(Exercise) Exactly the lines from the one containing "At what coordinates should I click to accomplish: Click" through the final line of the data are to be written out again, with nothing added.

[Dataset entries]

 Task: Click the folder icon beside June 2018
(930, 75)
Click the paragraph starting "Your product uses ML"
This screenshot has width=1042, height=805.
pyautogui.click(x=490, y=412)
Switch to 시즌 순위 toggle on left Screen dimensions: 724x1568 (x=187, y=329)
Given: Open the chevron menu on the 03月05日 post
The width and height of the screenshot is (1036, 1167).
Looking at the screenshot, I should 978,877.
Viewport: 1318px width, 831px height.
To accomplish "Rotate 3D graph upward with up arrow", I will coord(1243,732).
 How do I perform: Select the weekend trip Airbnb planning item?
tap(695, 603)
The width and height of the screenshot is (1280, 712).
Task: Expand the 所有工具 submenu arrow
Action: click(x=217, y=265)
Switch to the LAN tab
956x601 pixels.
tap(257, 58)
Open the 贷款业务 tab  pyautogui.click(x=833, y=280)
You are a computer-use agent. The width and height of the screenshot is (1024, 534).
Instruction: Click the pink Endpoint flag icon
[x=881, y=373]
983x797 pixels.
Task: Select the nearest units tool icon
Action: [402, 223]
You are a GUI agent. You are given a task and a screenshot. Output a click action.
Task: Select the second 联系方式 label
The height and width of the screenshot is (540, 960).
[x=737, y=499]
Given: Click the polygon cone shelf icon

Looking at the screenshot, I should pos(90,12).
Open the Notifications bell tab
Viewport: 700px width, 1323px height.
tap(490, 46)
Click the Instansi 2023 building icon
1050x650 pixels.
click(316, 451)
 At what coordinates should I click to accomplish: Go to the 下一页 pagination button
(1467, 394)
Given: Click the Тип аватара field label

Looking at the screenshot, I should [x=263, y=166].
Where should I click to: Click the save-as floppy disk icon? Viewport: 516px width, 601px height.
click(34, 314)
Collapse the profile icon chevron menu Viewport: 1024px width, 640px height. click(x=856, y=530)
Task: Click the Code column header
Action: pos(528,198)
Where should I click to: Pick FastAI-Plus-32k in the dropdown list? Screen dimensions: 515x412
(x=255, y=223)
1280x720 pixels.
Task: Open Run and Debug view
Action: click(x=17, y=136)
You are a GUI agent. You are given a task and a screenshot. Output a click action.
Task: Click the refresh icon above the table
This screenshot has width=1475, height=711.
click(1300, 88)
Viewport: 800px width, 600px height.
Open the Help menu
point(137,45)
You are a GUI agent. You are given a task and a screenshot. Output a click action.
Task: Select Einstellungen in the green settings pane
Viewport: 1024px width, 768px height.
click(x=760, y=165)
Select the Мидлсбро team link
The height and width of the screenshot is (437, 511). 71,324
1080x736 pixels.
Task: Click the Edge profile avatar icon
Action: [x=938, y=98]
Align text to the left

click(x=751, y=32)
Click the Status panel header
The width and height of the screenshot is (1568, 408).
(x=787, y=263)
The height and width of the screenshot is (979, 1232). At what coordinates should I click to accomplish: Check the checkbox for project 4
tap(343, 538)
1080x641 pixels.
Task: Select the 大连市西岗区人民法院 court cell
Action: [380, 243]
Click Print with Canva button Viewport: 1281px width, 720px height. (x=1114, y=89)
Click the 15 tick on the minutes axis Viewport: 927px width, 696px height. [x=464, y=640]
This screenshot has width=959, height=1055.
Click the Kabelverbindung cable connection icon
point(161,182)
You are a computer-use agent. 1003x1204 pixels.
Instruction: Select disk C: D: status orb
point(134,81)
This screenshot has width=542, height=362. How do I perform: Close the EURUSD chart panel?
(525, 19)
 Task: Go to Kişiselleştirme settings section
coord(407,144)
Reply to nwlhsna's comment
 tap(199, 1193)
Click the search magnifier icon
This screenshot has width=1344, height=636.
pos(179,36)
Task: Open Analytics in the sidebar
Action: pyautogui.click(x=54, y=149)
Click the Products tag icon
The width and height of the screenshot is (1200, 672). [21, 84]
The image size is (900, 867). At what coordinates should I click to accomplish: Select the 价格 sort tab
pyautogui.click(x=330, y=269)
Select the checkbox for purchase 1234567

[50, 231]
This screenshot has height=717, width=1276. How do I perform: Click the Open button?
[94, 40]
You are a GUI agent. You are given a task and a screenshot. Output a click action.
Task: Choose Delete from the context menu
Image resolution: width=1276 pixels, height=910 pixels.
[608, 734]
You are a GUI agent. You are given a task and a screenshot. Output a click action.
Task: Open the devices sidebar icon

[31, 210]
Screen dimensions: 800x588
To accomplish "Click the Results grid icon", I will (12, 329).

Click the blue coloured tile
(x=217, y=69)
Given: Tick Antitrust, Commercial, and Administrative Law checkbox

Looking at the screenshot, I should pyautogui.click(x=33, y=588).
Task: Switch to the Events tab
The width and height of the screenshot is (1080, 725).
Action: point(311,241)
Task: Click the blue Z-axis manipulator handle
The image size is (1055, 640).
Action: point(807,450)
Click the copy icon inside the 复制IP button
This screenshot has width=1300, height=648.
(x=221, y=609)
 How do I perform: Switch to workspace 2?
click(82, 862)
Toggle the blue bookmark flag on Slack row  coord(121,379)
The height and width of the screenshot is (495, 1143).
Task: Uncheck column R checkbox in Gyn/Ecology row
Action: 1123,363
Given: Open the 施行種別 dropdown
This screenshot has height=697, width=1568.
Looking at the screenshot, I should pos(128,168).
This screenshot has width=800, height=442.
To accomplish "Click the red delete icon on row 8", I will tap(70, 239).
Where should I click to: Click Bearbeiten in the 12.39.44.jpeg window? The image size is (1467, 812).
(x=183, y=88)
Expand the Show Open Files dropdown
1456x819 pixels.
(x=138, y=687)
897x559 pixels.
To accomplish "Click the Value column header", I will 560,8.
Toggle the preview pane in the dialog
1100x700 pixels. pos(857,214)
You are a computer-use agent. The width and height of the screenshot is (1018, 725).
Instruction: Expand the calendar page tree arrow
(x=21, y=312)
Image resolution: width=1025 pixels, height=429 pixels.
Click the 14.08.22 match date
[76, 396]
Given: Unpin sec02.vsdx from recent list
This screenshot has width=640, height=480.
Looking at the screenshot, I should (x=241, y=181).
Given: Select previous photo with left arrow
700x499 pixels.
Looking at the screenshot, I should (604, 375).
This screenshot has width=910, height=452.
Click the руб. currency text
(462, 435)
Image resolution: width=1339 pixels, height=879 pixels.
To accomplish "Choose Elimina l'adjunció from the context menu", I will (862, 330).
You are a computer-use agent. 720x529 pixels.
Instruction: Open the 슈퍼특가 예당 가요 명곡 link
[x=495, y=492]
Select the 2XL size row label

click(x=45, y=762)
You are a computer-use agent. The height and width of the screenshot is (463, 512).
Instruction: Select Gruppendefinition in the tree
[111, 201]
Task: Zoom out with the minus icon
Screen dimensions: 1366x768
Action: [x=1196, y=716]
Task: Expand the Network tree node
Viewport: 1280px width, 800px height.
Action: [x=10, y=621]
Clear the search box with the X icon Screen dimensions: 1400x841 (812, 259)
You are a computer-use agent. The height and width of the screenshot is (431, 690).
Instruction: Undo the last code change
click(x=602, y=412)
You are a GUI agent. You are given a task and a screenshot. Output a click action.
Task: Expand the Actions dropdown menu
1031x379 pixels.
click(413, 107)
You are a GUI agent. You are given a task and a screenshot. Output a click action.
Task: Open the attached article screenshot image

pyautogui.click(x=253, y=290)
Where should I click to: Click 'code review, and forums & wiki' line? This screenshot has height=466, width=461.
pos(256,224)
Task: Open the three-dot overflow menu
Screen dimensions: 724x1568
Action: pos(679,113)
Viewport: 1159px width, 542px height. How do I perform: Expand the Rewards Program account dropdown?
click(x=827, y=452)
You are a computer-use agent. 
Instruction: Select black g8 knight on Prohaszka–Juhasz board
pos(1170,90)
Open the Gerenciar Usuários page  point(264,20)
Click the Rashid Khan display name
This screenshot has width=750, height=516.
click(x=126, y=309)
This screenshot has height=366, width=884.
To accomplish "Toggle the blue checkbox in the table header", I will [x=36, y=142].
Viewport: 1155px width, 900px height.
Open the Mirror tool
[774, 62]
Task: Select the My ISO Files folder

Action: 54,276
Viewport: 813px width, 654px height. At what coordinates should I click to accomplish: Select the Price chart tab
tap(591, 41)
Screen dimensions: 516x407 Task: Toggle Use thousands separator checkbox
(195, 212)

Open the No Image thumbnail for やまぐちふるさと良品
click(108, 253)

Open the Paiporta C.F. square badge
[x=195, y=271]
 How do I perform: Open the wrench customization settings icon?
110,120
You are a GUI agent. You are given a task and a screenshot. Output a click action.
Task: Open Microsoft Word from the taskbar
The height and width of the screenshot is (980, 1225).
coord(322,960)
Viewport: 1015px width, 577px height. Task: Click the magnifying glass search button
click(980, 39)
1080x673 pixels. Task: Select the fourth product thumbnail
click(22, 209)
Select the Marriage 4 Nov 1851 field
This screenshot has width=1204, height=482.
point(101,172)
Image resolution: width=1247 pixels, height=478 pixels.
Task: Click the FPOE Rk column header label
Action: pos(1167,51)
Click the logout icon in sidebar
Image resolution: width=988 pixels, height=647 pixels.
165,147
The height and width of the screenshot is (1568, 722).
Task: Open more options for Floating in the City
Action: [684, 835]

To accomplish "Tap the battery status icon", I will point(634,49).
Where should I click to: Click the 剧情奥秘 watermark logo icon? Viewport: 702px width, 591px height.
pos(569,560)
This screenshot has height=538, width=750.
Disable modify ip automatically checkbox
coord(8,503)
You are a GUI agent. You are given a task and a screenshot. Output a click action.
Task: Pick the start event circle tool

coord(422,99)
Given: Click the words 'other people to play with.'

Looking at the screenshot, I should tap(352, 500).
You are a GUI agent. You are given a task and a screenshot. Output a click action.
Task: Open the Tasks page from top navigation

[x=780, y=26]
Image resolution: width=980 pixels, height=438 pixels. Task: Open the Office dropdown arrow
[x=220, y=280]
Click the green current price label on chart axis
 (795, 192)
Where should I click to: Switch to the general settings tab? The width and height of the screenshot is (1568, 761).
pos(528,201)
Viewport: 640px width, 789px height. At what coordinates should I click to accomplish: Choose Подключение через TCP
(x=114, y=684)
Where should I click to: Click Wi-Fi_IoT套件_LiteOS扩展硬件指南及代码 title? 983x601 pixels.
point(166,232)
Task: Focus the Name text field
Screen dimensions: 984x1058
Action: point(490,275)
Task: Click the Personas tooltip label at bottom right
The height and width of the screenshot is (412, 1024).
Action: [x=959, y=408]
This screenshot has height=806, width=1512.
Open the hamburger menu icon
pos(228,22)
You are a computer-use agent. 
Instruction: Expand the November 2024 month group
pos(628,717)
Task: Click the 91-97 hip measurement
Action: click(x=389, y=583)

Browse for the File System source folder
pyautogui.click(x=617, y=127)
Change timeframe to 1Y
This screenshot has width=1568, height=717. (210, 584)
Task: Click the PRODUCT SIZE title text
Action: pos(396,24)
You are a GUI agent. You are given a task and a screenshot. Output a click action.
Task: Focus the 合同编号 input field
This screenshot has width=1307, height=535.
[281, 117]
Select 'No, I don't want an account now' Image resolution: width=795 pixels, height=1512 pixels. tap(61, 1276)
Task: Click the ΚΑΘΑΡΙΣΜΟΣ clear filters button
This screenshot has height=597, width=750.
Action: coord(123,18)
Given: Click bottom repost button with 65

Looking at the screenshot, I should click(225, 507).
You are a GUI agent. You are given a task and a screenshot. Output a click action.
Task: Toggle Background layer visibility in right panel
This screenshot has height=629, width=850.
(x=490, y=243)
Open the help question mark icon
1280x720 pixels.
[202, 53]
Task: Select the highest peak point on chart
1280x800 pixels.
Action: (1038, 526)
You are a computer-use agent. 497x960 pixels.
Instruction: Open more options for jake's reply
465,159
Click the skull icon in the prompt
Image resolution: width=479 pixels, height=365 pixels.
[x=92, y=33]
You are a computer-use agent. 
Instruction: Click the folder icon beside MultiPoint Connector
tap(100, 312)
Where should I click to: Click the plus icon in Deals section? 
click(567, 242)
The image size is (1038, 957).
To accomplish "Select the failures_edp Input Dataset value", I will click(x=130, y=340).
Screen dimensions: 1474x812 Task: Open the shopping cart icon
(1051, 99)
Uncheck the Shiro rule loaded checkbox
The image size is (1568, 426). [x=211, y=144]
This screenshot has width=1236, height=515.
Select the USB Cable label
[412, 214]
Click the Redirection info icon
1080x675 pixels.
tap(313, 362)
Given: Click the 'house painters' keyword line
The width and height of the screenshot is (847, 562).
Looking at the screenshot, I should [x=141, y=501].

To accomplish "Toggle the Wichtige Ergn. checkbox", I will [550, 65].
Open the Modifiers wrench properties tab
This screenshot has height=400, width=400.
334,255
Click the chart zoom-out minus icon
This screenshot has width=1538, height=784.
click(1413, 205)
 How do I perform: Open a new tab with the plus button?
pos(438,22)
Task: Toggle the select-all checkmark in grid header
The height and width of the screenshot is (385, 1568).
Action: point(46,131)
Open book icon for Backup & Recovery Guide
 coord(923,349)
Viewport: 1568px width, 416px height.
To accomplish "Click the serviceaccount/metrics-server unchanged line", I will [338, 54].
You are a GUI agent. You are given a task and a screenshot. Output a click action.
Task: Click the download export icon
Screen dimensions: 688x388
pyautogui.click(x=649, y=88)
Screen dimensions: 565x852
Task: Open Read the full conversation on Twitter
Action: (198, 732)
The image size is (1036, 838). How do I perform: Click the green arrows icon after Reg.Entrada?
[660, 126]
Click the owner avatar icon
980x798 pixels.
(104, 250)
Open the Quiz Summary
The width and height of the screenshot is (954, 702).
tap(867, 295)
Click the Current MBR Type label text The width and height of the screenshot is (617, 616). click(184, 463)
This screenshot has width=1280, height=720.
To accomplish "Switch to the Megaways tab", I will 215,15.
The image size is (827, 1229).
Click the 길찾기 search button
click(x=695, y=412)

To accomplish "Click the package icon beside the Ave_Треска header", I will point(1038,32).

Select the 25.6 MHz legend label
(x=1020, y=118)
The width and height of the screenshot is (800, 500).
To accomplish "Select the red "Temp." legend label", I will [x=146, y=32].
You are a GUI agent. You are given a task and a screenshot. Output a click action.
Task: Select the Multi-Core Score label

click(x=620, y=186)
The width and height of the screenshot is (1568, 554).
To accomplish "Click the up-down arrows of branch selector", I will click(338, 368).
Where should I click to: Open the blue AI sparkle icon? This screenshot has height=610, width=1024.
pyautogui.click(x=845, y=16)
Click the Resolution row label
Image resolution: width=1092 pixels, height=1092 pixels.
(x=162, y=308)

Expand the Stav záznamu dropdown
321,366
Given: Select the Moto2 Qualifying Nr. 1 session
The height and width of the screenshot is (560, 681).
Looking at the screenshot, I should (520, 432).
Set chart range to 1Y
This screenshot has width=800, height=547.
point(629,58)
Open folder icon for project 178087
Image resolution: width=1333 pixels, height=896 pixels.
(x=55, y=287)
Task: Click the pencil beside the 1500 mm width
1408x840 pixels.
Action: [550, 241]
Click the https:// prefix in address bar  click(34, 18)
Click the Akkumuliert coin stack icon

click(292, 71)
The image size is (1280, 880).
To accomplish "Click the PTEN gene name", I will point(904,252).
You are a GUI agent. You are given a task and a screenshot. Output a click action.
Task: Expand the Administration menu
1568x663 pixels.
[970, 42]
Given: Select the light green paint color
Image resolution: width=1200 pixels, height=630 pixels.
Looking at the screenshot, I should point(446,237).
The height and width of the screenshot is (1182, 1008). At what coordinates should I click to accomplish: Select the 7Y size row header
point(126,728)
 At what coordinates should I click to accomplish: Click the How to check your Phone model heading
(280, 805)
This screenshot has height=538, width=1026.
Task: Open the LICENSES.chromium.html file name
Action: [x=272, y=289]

(Exercise solution)
 At what coordinates should I click to accomplish: Click the How to check your Phone model heading
(280, 805)
This screenshot has height=538, width=1026.
Task: Open the LICENSES.chromium.html file name
Action: [x=272, y=289]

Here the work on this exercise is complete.